We’re investigating Mender as a management system for Raspberry Pi 4’s

We’ve been through the documentation and set a couple up with the provided image, and all looks to be working they come through on the hosted dashboard and we’ve been pushing updates to them successfully

I was SSH’d into one of the units today and decided to check the system logs on a whim and noticed a bunch of errors from mender-client about TLS certificates

Jun 09 18:16:45 gateway mender[887]: time="2021-06-09T18:16:45+01:00" level=error msg="Failed to Load the Server certificate. Err SSL errors: "
Jun 09 18:16:45 gateway mender[887]: time="2021-06-09T18:16:45+01:00" level=warning msg="Failed to load the server TLS certificate settings: SSL errors: "

Is there anything we can do to resolve these errors?

We’ve made no modifications to the base image outside of removing the pi user and adding a few of our own scripts / applications.

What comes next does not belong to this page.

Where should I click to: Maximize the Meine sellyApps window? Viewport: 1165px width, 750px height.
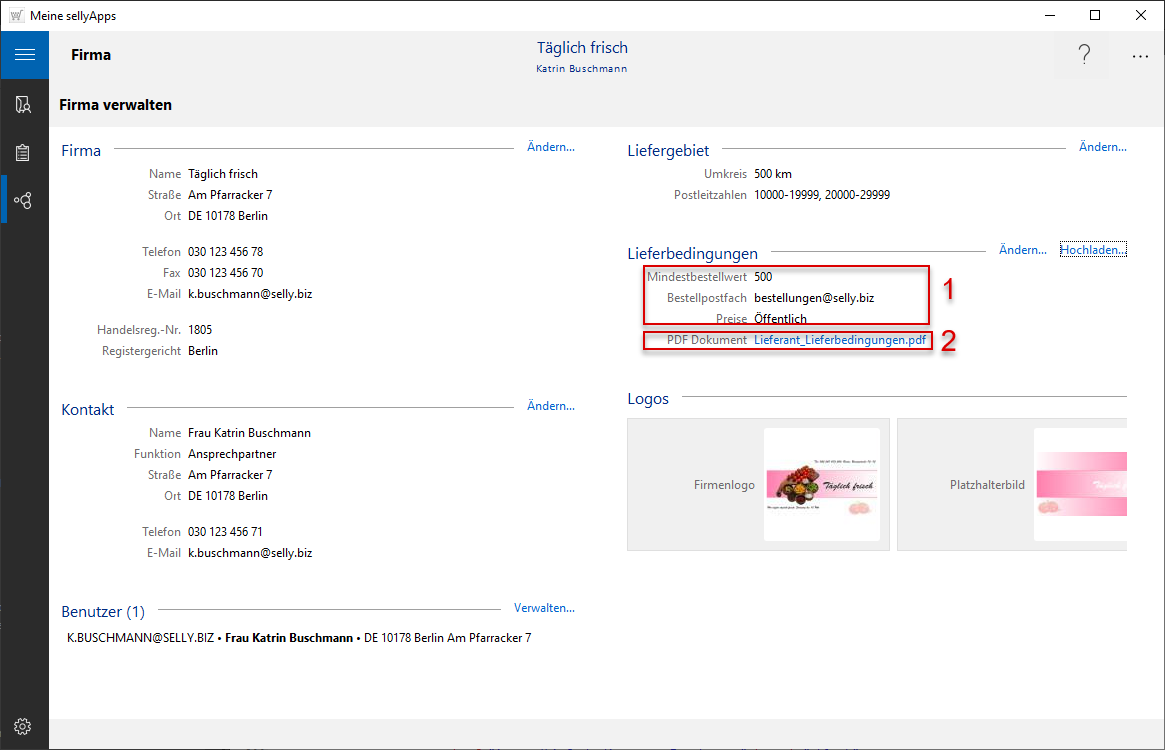pos(1095,15)
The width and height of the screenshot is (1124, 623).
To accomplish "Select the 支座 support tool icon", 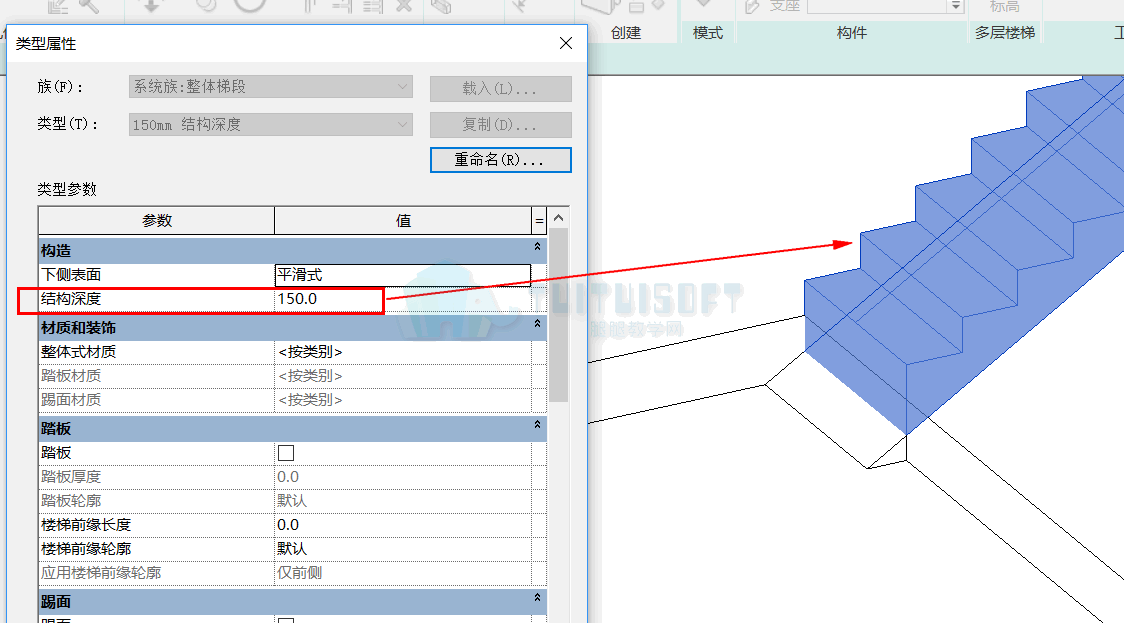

Our mender config is as follows which is the default production .conf, the same messages are seen on the demo .conf too:

    "ClientProtocol": "https",
    "ArtifactVerifyKey": "",
    "HttpsClient": {
        "Certificate": "",
        "Key": "",
        "SSLEngine": ""
    },
    "Security": {
        "AuthPrivateKey": "",
        "SSLEngine": ""
    },
    "RootfsPartA": "/dev/mmcblk0p2",
    "RootfsPartB": "/dev/mmcblk0p3",
    "DeviceTypeFile": "/var/lib/mender/device_type",
    "DBus": {
        "Enabled": true
    },
    "UpdatePollIntervalSeconds": 1800,
    "InventoryPollIntervalSeconds": 28800,
    "SkipVerify": false,
    "RetryPollIntervalSeconds": 300,
    "StateScriptTimeoutSeconds": 0,
    "StateScriptRetryTimeoutSeconds": 0,
    "StateScriptRetryIntervalSeconds": 0,
    "ModuleTimeoutSeconds": 0,
    "ServerCertificate": "",
    "ServerURL": "",
    "UpdateLogPath": "",
    "TenantToken": "<snip>",
    "Servers": [
        {
            "ServerURL": "https://hosted.mender.io"
        }
    ]
}

Any assistance would be appreciated
Thanks

2

Hi @AlexC

I’m not sure what specifically would cause those errors in the prebuilt images but you should be aware that those images are not intended as starting points for your design but rather just a quick way to start working with Mender to understand the workflow. Once you are past that point you should investigate using your own customized image and running it through our mender-convert tool: System updates: Debian family | Mender documentation

As for the cert errors, perhaps @oleorhagen or @lluiscampos know more.

Drew

3

Thanks for the reply,

I was under the impression that the provided mender image was just a stock raspi-os lite image that had been converted to mender?

Will have a read up on mender-convert, can always convert raspi-os lite myself if needed

4

Hi @AlexC

The error is a little misleading. The errors stems from an empty Server certificate in the config, ServerCertificate: "".

The client works however, since it falls back to the system ca-certs, in which the server certificate is now installed.